Außerdem hat der Pakt keine verbindliche Gesetzeskraft, sondern regt nationale Einwanderungsgesetze an. Insofern kann man die Kampagne dagegen nur als gezielte Panikmache darstellen. Es ist ein Drama, dass auch Politiker aus Volksparteien sich immer mehr an solcher Unsachlichkeit beteiligen.

„1959 hungerte mehr als die Hälfte der Weltbevölkerung, heute einer von neun Menschen – das ist ein gewaltiger Fortschritt“

Cornelia Füllkrug-Weitzel Präsidentin von „Brot für die Welt“

Hat der zunehmende Populismus sich in den Spenden niedergeschlagen?

Füllkrug-Weitzel: Nein.
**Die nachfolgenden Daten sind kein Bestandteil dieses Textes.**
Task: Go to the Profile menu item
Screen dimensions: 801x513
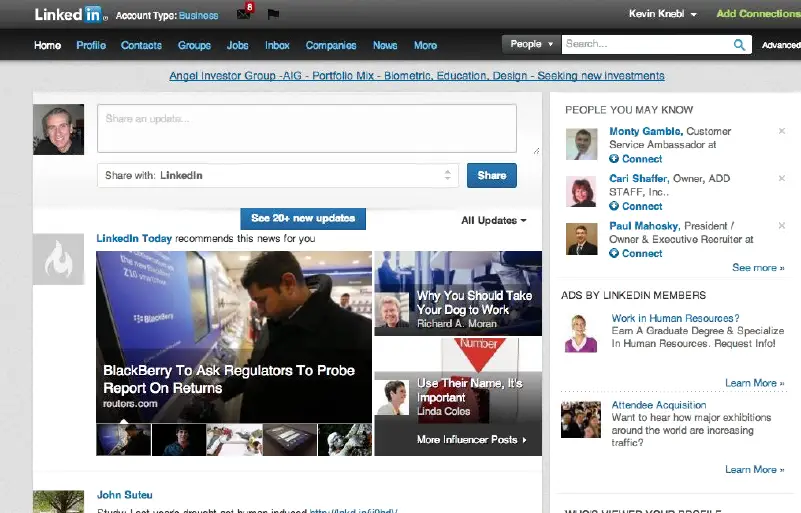Action: [x=91, y=45]

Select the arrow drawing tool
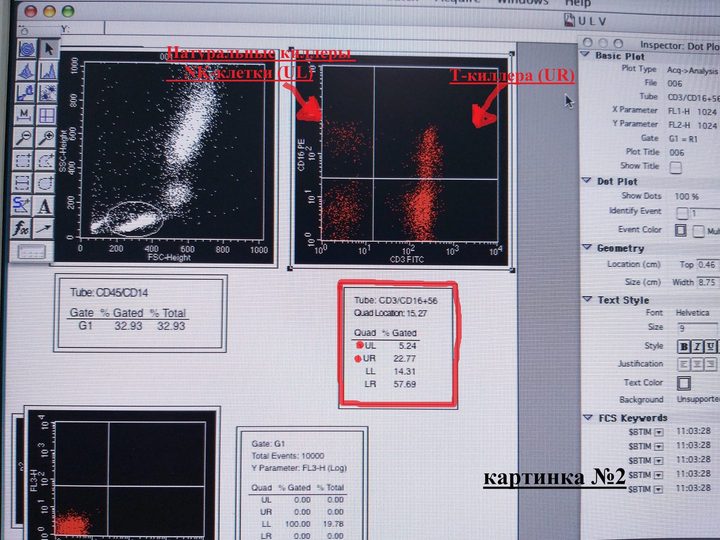point(44,228)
Wir haben jetzt schon eine Million Spenden mehr als im vergangenen Jahr, und das Jahr ist noch nicht zu Ende. Wir hoffen, es mit deutlich über 62 Millionen Euro an Spenden abzuschließen. Die häufig von der Rechten geäußerten Zweifel, ob Entwicklung hilft, dienen dazu, Entwicklungszusammenarbeit schlechtzureden, haben aber wenig mit den Fakten zu tun: 1959 hat mehr als die Hälfte der Weltbevölkerung gehungert - 56 Prozent. Heute hungert einer von neun Menschen weltweit. Das ist ein gewaltiger Fortschritt. Und das obwohl so viele negative Faktoren Entwicklungsfortschritte verhindert haben: die internationale Schuldenkrise in den 80ern, der Klimawandel, Kriege und Gewalt, ungerechte Handelsbedingungen und vieles mehr. Daher ist es eigentlich sogar erstaunlich, dass Armuts- und Hungerbekämpfung nicht erfolglos waren, obwohl es eine unablässige Sisyphos-Arbeit ist gegen immer neue Widerstände.
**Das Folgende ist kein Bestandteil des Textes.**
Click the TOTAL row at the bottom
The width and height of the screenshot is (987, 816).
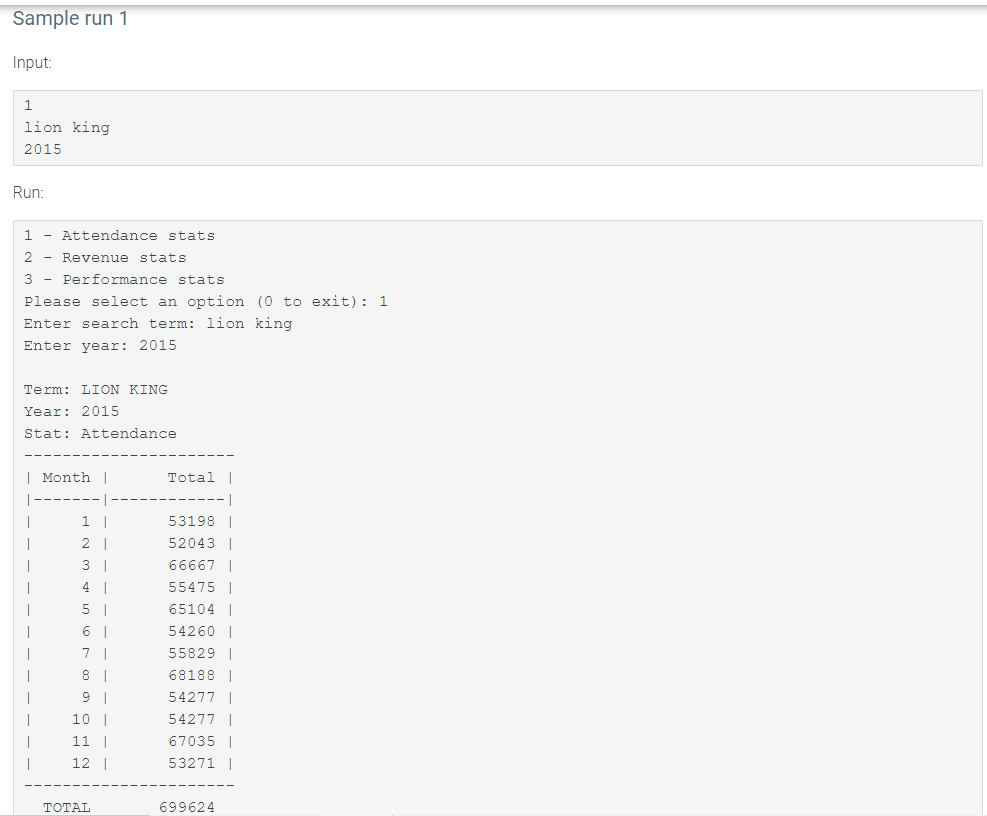click(x=67, y=807)
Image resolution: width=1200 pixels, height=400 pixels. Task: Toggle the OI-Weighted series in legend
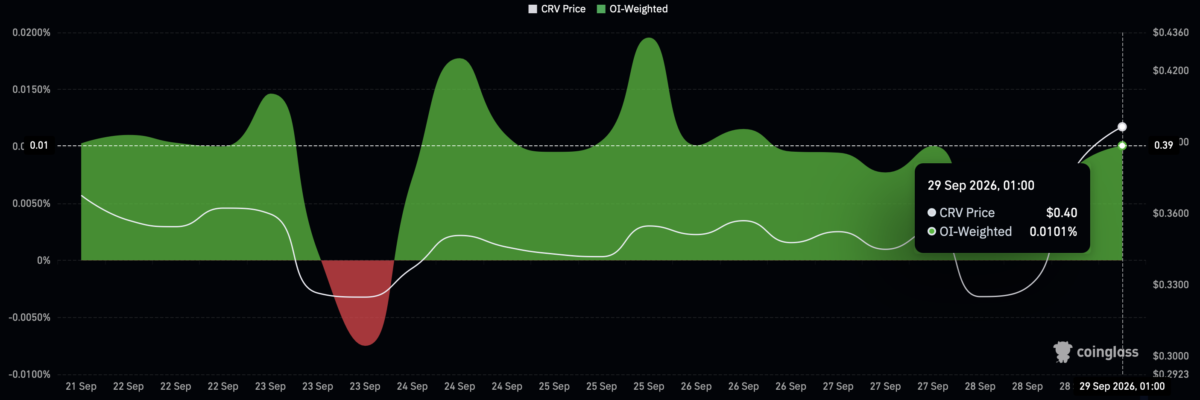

In Krisenregionen werden Helfer zunehmend zum Ziel bewaffneter Gruppen. Autoritäre Staaten schränken Handlungsspielräume ein. Wie macht sich das für Sie bemerkbar?
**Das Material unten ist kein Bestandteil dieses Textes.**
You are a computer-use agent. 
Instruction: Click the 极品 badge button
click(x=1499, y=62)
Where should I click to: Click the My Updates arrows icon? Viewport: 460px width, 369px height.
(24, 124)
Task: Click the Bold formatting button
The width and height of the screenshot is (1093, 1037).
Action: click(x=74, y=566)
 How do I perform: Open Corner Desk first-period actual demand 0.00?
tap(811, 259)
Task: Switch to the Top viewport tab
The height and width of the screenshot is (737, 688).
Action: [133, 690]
Füllkrug-Weitzel: Das ist leider kein Minderheitsphänomen sondern betrifft immer mehr Länder. Länder wie Russland, China, Südafrika, Brasilien oder auch Israel haben es vorgemacht und Entwicklungsländer folgen diesem Beispiel. Einige Regierungen verbieten, dass unsere Partner internationale Gelder annehmen. Oder sie werden aufgefordert, sich in solchen Fällen selbst als internationale Auslandsagenten zu bezeichnen. Andere Partner müssen sich jährlich neu registrieren. Das dauert dann zehn Monate, in denen sie kein Geld annehmen dürfen und Mitarbeiter entlassen müssen. Oder sie werden eingeschüchtert, verfolgt, inhaftiert und mit dem Tode bedroht. Brasilien ist jetzt schon problematisch, wird unter Präsident Jair Bolsonaro aber sicher noch zu einem gigantischen Problem. Er hat schon angekündigt, dass er soziale Bewegungen ausradieren will. Unsere dortigen Partner haben Todesangst.

Da Sie nun Ihre 60. Spendenaktion feiern: Wo sehen Sie „Brot für die Welt“ in 60 Jahren?

Füllkrug-Weitzel: Am schönsten wäre es, es würde uns in 60 Jahren nicht mehr geben, weil sich Gerechtigkeit, Frieden und Bewahrung der Schöpfung endlich durchgesetzt haben. Realistischer ist aber meine Hoffnung, dass immer mehr Länder eine eigene Wirtschaftskraft entwickeln, so dass sie selbst für soziale Leistungen für die eigene Bevölkerung aufkommen können. Und dass wir nur noch in sehr wenigen Regionen an der Seite der Menschen bleiben müssen.